* [What needs to be done]
Set down the records below in full, exactly as they read.

Source material START

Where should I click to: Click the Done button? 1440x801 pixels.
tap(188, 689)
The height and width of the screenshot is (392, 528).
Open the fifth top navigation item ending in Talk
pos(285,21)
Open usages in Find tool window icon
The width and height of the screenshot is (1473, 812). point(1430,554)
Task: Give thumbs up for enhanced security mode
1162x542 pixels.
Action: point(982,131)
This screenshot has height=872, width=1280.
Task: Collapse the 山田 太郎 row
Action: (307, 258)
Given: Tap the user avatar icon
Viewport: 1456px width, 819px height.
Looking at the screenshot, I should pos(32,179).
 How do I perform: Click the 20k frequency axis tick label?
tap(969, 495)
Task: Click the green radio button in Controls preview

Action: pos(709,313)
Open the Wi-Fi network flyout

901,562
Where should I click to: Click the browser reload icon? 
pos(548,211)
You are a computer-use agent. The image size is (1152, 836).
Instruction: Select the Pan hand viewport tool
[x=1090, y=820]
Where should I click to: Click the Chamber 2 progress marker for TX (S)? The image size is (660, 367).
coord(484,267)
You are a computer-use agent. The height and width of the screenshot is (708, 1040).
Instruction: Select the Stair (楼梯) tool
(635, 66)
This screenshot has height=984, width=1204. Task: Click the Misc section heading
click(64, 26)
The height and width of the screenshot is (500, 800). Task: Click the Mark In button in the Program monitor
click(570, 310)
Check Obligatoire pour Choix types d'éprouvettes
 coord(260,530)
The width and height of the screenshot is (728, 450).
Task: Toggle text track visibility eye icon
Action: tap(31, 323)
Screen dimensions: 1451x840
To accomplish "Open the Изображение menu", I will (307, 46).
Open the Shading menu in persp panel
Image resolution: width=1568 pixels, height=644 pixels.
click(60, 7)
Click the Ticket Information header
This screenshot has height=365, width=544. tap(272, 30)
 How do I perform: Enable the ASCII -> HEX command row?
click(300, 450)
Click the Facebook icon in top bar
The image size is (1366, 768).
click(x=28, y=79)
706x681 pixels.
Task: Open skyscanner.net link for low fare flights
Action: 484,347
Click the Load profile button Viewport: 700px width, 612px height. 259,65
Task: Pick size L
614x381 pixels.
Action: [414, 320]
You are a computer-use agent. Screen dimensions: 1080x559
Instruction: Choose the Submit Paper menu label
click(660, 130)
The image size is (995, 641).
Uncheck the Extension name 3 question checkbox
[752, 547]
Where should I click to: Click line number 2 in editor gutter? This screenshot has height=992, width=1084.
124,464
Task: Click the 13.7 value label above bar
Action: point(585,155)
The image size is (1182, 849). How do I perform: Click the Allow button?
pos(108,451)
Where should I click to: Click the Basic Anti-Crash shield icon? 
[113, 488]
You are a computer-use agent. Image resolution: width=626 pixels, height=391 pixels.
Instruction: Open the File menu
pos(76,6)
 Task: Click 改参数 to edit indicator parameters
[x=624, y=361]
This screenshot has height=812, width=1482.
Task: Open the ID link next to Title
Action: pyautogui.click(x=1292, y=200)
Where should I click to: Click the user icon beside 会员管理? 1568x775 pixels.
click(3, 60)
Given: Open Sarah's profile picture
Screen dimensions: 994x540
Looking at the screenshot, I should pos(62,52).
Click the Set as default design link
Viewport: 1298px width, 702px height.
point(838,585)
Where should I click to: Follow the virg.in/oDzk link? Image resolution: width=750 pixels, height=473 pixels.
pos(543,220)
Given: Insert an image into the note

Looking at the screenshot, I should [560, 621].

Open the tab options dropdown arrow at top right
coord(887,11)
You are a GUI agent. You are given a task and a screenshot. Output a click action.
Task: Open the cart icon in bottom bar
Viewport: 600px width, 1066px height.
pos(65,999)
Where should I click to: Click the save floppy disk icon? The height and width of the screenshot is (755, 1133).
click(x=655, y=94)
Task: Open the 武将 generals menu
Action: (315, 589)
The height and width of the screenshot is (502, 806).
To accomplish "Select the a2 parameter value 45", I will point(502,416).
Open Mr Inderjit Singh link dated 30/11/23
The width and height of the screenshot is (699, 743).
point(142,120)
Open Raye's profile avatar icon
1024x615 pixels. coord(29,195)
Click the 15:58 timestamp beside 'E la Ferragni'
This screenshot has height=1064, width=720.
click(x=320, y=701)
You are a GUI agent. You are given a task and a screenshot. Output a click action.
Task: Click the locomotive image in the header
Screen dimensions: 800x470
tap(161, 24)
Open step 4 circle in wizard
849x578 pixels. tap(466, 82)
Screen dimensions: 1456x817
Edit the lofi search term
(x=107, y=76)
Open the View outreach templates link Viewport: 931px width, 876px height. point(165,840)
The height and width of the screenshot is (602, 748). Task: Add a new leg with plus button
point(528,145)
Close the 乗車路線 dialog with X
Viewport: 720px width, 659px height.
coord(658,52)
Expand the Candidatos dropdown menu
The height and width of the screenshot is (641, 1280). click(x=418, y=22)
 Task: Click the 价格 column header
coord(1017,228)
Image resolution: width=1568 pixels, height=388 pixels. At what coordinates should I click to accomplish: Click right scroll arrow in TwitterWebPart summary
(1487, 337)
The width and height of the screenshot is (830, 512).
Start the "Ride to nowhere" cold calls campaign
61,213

Source material END

* [Answer section]
Where should I click to: Click the Done button? 1440x801 pixels.
tap(188, 689)
The height and width of the screenshot is (392, 528).
Open the fifth top navigation item ending in Talk
pos(285,21)
Open usages in Find tool window icon
The width and height of the screenshot is (1473, 812). point(1430,554)
Task: Give thumbs up for enhanced security mode
1162x542 pixels.
Action: point(982,131)
This screenshot has height=872, width=1280.
Task: Collapse the 山田 太郎 row
Action: (307, 258)
Given: Tap the user avatar icon
Viewport: 1456px width, 819px height.
Looking at the screenshot, I should pos(32,179).
 How do I perform: Click the 20k frequency axis tick label?
tap(969, 495)
Task: Click the green radio button in Controls preview

Action: pos(709,313)
Open the Wi-Fi network flyout

901,562
Where should I click to: Click the browser reload icon? 
pos(548,211)
You are a computer-use agent. The image size is (1152, 836).
Instruction: Select the Pan hand viewport tool
[x=1090, y=820]
Where should I click to: Click the Chamber 2 progress marker for TX (S)? The image size is (660, 367).
coord(484,267)
You are a computer-use agent. The height and width of the screenshot is (708, 1040).
Instruction: Select the Stair (楼梯) tool
(635, 66)
This screenshot has height=984, width=1204. Task: Click the Misc section heading
click(64, 26)
The height and width of the screenshot is (500, 800). Task: Click the Mark In button in the Program monitor
click(570, 310)
Check Obligatoire pour Choix types d'éprouvettes
 coord(260,530)
The width and height of the screenshot is (728, 450).
Task: Toggle text track visibility eye icon
Action: tap(31, 323)
Screen dimensions: 1451x840
To accomplish "Open the Изображение menu", I will (307, 46).
Open the Shading menu in persp panel
Image resolution: width=1568 pixels, height=644 pixels.
click(60, 7)
Click the Ticket Information header
This screenshot has height=365, width=544. tap(272, 30)
 How do I perform: Enable the ASCII -> HEX command row?
click(300, 450)
Click the Facebook icon in top bar
The image size is (1366, 768).
click(x=28, y=79)
706x681 pixels.
Task: Open skyscanner.net link for low fare flights
Action: 484,347
Click the Load profile button Viewport: 700px width, 612px height. 259,65
Task: Pick size L
614x381 pixels.
Action: [414, 320]
You are a computer-use agent. Screen dimensions: 1080x559
Instruction: Choose the Submit Paper menu label
click(660, 130)
The image size is (995, 641).
Uncheck the Extension name 3 question checkbox
[752, 547]
Where should I click to: Click line number 2 in editor gutter? This screenshot has height=992, width=1084.
124,464
Task: Click the 13.7 value label above bar
Action: point(585,155)
The image size is (1182, 849). How do I perform: Click the Allow button?
pos(108,451)
Where should I click to: Click the Basic Anti-Crash shield icon? 
[113, 488]
You are a computer-use agent. Image resolution: width=626 pixels, height=391 pixels.
Instruction: Open the File menu
pos(76,6)
 Task: Click 改参数 to edit indicator parameters
[x=624, y=361]
This screenshot has height=812, width=1482.
Task: Open the ID link next to Title
Action: pyautogui.click(x=1292, y=200)
Where should I click to: Click the user icon beside 会员管理? 1568x775 pixels.
click(3, 60)
Given: Open Sarah's profile picture
Screen dimensions: 994x540
Looking at the screenshot, I should pos(62,52).
Click the Set as default design link
Viewport: 1298px width, 702px height.
point(838,585)
Where should I click to: Follow the virg.in/oDzk link? Image resolution: width=750 pixels, height=473 pixels.
pos(543,220)
Given: Insert an image into the note

Looking at the screenshot, I should [560, 621].

Open the tab options dropdown arrow at top right
coord(887,11)
You are a GUI agent. You are given a task and a screenshot. Output a click action.
Task: Open the cart icon in bottom bar
Viewport: 600px width, 1066px height.
pos(65,999)
Where should I click to: Click the save floppy disk icon? The height and width of the screenshot is (755, 1133).
click(x=655, y=94)
Task: Open the 武将 generals menu
Action: (315, 589)
The height and width of the screenshot is (502, 806).
To accomplish "Select the a2 parameter value 45", I will point(502,416).
Open Mr Inderjit Singh link dated 30/11/23
The width and height of the screenshot is (699, 743).
point(142,120)
Open Raye's profile avatar icon
1024x615 pixels. coord(29,195)
Click the 15:58 timestamp beside 'E la Ferragni'
This screenshot has height=1064, width=720.
click(x=320, y=701)
You are a GUI agent. You are given a task and a screenshot. Output a click action.
Task: Click the locomotive image in the header
Screen dimensions: 800x470
tap(161, 24)
Open step 4 circle in wizard
849x578 pixels. tap(466, 82)
Screen dimensions: 1456x817
Edit the lofi search term
(x=107, y=76)
Open the View outreach templates link Viewport: 931px width, 876px height. point(165,840)
The height and width of the screenshot is (602, 748). Task: Add a new leg with plus button
point(528,145)
Close the 乗車路線 dialog with X
Viewport: 720px width, 659px height.
coord(658,52)
Expand the Candidatos dropdown menu
The height and width of the screenshot is (641, 1280). click(x=418, y=22)
 Task: Click the 价格 column header
coord(1017,228)
Image resolution: width=1568 pixels, height=388 pixels. At what coordinates should I click to accomplish: Click right scroll arrow in TwitterWebPart summary
(1487, 337)
The width and height of the screenshot is (830, 512).
Start the "Ride to nowhere" cold calls campaign
61,213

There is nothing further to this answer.